**Instructions to follow**
Starting at the line containing "The image size is (712, 645)." and ending after the line containing "[x=107, y=633]", copy these lines from the records, changing "dropdown" to "menu" and leaving everything else unchanged.

**Task input**
════════════════════

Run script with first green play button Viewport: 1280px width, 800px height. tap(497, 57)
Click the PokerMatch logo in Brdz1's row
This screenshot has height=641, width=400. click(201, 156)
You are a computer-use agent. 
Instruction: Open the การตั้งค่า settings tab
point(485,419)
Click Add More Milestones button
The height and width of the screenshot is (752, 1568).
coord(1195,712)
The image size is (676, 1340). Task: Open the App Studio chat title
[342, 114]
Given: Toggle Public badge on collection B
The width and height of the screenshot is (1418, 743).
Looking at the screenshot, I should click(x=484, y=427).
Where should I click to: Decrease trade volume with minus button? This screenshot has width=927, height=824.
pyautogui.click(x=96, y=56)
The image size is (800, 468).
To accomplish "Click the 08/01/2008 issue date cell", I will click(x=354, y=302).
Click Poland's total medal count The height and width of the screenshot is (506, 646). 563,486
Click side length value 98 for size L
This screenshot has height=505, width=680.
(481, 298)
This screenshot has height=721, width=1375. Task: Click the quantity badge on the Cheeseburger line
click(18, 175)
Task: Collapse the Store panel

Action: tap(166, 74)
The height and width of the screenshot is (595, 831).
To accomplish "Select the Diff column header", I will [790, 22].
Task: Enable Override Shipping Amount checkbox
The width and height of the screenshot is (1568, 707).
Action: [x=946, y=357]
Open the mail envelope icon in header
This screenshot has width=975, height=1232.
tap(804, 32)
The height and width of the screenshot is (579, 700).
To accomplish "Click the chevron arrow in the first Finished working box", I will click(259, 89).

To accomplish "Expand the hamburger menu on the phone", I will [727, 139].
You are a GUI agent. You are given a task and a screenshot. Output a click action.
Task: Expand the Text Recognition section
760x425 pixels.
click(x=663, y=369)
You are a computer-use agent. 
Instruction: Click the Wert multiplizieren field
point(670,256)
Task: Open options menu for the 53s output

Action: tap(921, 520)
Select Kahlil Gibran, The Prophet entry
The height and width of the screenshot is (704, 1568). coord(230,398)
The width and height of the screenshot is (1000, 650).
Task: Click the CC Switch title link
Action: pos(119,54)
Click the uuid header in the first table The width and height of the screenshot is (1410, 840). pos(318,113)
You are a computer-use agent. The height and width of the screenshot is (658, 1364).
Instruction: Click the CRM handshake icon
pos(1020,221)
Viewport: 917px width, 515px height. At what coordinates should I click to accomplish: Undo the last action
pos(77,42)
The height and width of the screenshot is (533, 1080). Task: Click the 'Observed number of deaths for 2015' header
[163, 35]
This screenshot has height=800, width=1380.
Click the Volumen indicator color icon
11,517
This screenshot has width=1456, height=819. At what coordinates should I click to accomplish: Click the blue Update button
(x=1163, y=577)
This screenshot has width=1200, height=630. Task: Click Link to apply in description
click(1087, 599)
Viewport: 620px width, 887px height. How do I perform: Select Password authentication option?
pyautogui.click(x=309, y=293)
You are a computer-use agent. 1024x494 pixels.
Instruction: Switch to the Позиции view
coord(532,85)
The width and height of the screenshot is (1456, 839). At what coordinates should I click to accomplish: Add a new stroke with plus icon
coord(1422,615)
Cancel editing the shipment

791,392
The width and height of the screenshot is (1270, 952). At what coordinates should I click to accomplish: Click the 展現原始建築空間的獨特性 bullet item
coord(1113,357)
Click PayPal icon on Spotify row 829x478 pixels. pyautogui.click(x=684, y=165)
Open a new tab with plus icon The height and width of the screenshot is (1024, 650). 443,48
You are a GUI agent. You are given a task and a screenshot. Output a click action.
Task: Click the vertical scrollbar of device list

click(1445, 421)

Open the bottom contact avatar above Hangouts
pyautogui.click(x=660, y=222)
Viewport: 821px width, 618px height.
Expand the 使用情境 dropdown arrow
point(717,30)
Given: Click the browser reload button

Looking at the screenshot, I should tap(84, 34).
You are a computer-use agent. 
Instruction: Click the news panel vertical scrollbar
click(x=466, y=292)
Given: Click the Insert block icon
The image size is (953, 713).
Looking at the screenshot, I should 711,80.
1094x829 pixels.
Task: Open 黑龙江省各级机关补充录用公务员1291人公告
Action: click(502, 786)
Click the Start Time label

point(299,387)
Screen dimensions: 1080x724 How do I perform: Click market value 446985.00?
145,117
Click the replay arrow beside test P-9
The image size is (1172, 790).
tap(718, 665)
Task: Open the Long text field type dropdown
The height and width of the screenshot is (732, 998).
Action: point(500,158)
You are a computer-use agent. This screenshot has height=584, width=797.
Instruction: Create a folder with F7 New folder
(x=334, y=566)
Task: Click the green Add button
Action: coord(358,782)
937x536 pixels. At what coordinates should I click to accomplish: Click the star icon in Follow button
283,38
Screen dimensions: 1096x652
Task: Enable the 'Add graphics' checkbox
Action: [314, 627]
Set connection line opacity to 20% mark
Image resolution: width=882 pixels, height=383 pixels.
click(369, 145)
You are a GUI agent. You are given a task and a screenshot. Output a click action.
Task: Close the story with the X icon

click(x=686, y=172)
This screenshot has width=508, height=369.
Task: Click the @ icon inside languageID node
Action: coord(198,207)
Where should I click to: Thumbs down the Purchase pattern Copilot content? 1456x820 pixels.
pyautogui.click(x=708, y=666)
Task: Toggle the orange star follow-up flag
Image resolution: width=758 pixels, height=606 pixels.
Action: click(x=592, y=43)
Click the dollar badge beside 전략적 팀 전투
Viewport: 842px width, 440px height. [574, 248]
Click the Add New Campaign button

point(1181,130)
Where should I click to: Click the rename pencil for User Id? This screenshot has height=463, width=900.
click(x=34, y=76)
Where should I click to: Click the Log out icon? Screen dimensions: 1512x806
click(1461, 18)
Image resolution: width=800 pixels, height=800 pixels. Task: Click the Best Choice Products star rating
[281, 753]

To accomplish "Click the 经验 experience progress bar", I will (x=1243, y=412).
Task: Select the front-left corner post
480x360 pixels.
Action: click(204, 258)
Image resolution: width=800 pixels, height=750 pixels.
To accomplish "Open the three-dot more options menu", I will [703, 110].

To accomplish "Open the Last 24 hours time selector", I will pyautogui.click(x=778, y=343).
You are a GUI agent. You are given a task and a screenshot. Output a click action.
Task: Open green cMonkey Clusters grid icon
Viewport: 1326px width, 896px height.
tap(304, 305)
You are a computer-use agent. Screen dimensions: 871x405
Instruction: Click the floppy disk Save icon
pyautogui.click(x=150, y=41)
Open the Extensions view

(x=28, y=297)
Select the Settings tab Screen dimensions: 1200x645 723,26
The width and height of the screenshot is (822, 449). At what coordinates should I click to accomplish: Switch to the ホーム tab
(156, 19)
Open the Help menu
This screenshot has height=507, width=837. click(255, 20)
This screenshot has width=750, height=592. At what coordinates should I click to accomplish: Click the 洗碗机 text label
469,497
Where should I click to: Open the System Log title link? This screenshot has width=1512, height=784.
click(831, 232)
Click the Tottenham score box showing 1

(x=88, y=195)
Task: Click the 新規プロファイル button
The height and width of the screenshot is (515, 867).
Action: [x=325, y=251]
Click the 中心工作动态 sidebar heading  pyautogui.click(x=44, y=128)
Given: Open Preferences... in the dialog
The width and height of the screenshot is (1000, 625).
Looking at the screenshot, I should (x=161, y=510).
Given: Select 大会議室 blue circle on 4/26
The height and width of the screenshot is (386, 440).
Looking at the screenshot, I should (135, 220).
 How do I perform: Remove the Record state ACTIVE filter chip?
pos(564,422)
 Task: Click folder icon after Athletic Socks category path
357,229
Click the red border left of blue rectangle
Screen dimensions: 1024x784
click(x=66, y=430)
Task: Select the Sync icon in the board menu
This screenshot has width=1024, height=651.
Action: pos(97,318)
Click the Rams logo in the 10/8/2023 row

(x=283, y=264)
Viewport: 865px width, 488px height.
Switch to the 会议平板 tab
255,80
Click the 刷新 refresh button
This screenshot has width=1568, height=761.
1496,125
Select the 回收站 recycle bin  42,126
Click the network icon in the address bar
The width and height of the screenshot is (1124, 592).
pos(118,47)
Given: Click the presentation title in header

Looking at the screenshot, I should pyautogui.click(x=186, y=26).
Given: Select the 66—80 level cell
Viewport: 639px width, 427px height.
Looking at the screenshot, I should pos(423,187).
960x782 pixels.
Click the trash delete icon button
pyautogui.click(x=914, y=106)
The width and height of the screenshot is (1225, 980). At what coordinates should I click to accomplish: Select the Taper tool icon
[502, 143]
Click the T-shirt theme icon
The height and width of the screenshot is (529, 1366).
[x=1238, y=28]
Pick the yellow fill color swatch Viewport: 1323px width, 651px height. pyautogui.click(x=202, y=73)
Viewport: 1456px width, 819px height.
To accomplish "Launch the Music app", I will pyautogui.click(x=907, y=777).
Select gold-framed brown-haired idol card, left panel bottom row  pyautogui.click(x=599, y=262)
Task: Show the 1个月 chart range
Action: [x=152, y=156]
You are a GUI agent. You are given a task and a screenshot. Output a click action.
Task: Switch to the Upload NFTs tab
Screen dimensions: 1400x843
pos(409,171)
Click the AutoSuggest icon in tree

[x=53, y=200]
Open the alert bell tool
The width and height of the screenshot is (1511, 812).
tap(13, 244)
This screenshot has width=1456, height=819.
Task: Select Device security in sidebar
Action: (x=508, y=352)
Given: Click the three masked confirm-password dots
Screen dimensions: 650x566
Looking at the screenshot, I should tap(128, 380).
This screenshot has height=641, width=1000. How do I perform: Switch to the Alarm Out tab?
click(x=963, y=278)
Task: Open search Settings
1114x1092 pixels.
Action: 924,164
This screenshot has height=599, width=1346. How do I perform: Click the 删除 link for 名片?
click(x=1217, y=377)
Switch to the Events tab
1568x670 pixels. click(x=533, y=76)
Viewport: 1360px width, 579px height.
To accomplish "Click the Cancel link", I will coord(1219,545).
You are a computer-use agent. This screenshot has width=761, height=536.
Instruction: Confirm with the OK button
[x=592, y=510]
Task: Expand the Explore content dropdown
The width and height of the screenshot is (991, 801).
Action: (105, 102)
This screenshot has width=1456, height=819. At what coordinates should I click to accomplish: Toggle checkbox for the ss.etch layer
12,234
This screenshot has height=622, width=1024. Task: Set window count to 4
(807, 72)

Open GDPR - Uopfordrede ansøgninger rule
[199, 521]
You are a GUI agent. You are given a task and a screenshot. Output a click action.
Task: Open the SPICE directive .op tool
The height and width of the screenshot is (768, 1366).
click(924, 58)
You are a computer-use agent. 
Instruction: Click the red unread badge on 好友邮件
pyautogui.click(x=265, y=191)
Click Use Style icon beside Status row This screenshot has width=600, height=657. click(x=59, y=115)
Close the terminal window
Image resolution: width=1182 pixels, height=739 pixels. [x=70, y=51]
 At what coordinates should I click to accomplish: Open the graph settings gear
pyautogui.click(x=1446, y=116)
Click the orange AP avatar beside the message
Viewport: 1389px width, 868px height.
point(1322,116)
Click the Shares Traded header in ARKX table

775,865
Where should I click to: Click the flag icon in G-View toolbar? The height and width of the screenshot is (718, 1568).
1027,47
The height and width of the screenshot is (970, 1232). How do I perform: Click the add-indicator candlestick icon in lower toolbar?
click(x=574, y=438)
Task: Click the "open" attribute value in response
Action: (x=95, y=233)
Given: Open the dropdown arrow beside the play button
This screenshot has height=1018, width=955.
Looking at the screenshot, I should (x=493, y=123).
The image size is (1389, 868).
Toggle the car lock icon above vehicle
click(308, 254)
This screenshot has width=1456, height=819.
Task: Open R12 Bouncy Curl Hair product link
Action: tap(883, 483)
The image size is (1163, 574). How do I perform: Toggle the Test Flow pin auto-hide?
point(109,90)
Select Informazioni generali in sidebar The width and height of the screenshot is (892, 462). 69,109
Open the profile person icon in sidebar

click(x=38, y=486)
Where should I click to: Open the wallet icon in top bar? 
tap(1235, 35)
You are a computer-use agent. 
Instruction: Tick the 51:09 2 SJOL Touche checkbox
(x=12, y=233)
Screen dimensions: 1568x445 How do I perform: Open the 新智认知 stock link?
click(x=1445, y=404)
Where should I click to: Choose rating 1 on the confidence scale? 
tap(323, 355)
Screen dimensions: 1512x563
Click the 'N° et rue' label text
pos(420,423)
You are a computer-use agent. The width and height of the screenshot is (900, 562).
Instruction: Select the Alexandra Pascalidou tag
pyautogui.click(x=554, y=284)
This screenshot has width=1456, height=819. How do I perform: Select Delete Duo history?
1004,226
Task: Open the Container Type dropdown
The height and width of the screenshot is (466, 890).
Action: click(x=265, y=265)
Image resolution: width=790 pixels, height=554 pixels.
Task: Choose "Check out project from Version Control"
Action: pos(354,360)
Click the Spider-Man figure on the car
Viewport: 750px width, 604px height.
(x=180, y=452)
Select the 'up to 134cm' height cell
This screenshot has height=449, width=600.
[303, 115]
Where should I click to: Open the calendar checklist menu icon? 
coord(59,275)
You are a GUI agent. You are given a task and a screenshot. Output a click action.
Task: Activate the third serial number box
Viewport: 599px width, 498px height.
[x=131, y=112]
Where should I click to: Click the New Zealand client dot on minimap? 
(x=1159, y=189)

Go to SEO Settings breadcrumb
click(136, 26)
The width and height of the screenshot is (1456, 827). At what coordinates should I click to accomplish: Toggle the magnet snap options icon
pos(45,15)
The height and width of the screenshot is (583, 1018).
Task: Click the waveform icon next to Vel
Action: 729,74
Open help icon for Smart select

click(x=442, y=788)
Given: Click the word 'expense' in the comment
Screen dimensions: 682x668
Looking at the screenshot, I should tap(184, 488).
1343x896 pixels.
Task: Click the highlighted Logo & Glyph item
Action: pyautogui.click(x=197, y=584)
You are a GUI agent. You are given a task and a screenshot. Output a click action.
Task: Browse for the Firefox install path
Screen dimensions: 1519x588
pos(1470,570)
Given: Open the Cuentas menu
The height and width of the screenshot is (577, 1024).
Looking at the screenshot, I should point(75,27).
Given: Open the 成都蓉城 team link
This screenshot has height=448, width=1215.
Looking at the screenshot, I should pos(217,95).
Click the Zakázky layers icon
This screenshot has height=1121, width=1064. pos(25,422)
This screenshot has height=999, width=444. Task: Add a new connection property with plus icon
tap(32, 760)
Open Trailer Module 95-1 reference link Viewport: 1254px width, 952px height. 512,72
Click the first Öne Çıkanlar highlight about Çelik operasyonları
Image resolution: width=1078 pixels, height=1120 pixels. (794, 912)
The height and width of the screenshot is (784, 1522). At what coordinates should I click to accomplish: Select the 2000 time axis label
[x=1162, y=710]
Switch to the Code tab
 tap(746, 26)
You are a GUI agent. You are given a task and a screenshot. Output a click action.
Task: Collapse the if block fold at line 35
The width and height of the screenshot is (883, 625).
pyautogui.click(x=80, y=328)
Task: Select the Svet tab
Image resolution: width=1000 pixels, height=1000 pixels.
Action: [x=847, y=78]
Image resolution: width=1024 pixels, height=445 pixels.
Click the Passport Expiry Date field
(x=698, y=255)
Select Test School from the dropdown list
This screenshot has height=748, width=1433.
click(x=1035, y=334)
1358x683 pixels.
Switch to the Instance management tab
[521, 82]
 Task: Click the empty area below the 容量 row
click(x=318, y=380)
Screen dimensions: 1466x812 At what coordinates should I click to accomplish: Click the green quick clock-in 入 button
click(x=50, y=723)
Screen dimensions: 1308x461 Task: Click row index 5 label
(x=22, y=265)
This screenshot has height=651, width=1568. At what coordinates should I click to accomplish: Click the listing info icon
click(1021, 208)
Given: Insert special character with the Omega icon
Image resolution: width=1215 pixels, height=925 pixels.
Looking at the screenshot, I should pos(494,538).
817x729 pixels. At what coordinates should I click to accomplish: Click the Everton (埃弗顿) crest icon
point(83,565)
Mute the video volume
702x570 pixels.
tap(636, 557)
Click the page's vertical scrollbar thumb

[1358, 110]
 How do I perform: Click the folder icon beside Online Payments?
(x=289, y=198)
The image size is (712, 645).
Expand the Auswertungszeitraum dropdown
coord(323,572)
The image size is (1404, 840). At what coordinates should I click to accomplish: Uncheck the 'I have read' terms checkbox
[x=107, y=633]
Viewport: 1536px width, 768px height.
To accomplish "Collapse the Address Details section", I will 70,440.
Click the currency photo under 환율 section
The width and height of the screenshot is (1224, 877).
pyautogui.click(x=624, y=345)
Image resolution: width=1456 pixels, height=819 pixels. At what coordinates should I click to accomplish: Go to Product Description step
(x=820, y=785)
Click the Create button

════════════════════

**Written response**
The image size is (712, 645).
Expand the Auswertungszeitraum menu
coord(323,572)
The image size is (1404, 840). At what coordinates should I click to accomplish: Uncheck the 'I have read' terms checkbox
[x=107, y=633]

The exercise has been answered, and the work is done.